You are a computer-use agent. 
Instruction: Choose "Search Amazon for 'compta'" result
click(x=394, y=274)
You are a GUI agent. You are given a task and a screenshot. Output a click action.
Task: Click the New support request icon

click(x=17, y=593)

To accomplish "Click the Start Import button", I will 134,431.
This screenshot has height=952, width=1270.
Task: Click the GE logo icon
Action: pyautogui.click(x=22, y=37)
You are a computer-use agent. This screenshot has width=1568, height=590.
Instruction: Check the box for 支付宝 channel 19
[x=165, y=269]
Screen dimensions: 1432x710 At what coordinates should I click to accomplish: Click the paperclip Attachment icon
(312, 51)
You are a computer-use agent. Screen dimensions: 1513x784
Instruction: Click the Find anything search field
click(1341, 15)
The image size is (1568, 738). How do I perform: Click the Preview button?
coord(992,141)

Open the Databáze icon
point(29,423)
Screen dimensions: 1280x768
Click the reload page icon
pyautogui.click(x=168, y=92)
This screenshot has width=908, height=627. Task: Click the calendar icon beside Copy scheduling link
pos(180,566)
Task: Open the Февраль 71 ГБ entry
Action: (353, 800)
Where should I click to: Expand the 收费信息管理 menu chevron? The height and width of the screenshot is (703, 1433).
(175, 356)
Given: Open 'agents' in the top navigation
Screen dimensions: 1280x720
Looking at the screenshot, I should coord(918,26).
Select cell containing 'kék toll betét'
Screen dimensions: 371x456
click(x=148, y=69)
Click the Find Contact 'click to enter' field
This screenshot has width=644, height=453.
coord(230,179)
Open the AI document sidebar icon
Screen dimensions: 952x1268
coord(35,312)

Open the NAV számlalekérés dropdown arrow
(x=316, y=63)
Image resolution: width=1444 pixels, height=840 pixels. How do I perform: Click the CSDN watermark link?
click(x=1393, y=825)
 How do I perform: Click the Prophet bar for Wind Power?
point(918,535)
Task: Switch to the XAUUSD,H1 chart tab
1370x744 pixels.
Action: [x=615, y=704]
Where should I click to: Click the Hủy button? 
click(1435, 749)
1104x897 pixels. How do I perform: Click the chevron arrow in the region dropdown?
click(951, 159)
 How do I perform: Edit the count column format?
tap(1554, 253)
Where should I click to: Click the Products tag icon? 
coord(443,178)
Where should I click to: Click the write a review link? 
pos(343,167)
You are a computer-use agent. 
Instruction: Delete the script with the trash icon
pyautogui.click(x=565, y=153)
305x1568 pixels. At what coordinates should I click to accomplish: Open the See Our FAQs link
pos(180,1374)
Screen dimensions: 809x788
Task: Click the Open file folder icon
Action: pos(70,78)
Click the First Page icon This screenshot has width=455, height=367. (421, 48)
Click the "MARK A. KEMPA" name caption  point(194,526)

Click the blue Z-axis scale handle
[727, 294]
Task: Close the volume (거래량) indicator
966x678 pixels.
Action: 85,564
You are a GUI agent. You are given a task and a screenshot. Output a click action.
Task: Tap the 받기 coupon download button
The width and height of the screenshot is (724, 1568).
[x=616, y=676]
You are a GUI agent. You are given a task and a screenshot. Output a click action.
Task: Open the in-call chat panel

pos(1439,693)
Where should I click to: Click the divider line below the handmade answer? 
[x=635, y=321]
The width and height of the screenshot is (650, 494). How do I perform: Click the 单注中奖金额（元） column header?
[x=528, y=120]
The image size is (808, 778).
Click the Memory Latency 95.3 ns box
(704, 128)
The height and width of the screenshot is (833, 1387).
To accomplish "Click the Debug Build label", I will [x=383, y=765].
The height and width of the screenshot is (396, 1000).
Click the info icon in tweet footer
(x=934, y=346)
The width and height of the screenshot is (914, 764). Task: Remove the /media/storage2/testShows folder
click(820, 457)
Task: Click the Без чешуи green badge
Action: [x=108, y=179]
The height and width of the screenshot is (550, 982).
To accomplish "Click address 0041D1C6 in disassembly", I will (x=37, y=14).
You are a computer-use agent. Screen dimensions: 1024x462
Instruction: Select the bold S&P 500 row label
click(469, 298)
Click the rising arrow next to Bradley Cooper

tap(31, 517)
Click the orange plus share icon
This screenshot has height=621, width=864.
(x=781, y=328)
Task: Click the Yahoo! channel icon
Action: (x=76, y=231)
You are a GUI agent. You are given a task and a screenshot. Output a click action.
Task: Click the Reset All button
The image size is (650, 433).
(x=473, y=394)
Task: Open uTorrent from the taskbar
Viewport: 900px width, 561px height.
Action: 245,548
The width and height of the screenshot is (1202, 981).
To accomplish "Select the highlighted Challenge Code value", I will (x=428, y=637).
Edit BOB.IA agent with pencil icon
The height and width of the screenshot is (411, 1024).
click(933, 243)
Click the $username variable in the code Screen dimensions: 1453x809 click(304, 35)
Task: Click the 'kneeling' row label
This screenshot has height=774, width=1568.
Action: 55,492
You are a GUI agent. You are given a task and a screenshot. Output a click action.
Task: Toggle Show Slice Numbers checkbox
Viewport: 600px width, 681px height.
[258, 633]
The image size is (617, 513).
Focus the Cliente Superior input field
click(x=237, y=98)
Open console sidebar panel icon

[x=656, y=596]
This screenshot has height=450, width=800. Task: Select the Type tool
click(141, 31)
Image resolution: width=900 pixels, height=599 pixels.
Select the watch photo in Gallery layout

******

• Aim of the exercise
In the records above, which lines hold the string "computer"? Copy each one.

• Result
You are a computer-use agent. 
You are a computer-use agent. This screenshot has width=1568, height=590.
You are a computer-use agent. Screen dimensions: 1513x784
You are a computer-use agent. 
You are a computer-use agent. Screen dimensions: 1024x462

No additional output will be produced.